• Requirements: Count the lines in the entries below that contain the string "Image", treating uppercase and lowercase as different. Reply with the number alone.

• Supplied information:
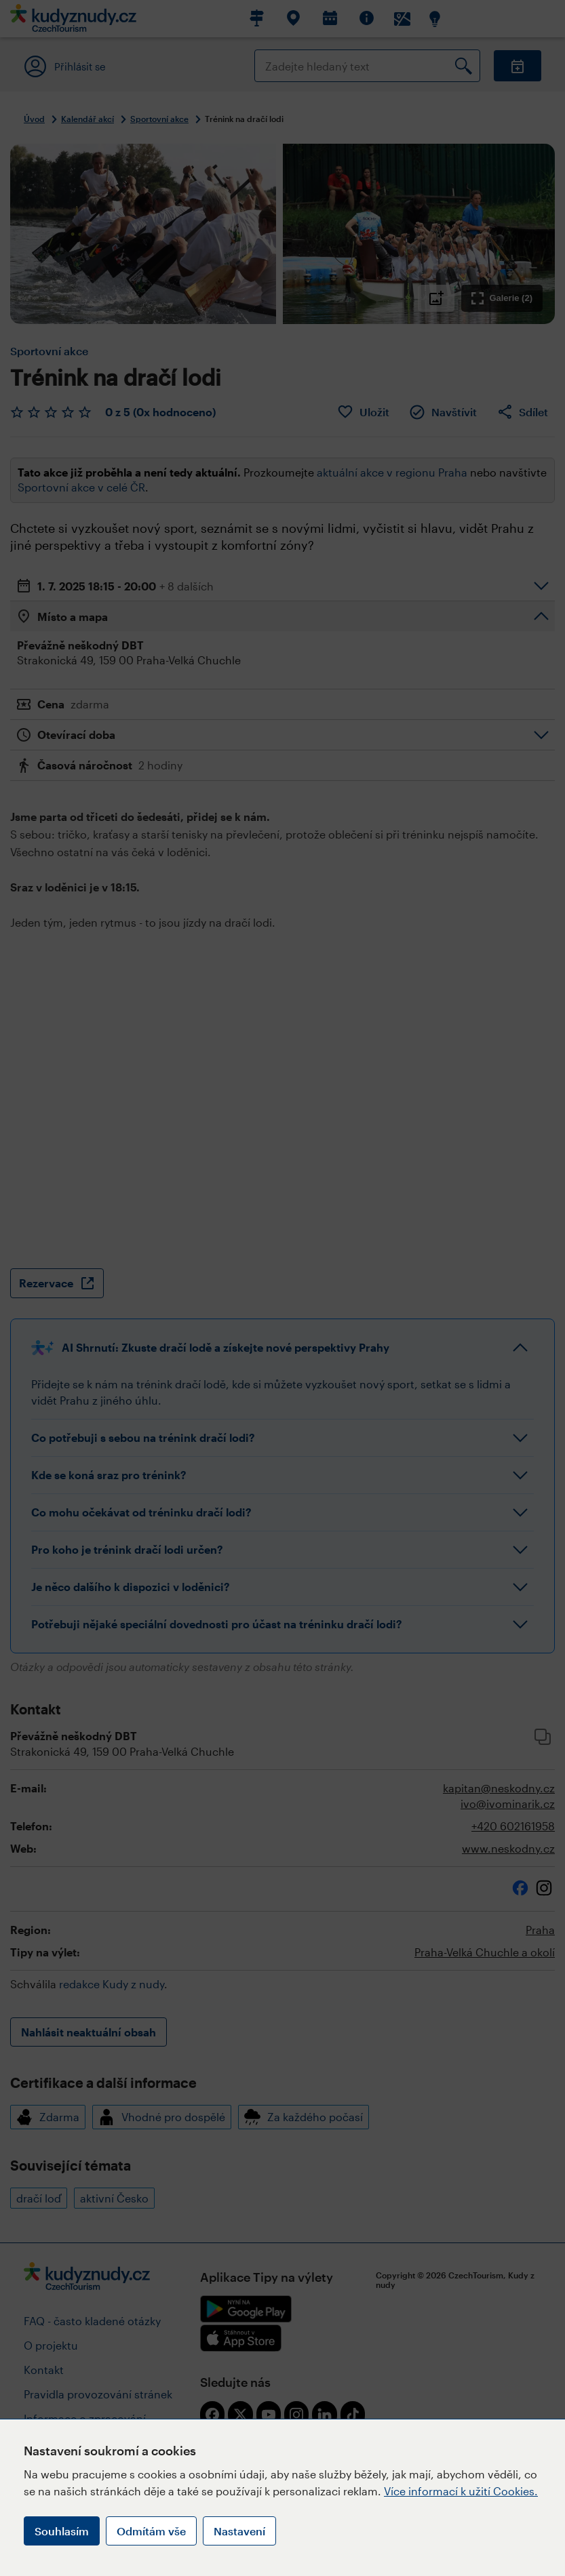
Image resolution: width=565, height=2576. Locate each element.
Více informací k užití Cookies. (461, 2490)
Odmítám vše (151, 2530)
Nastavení (239, 2530)
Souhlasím (62, 2530)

• Problem solution: 1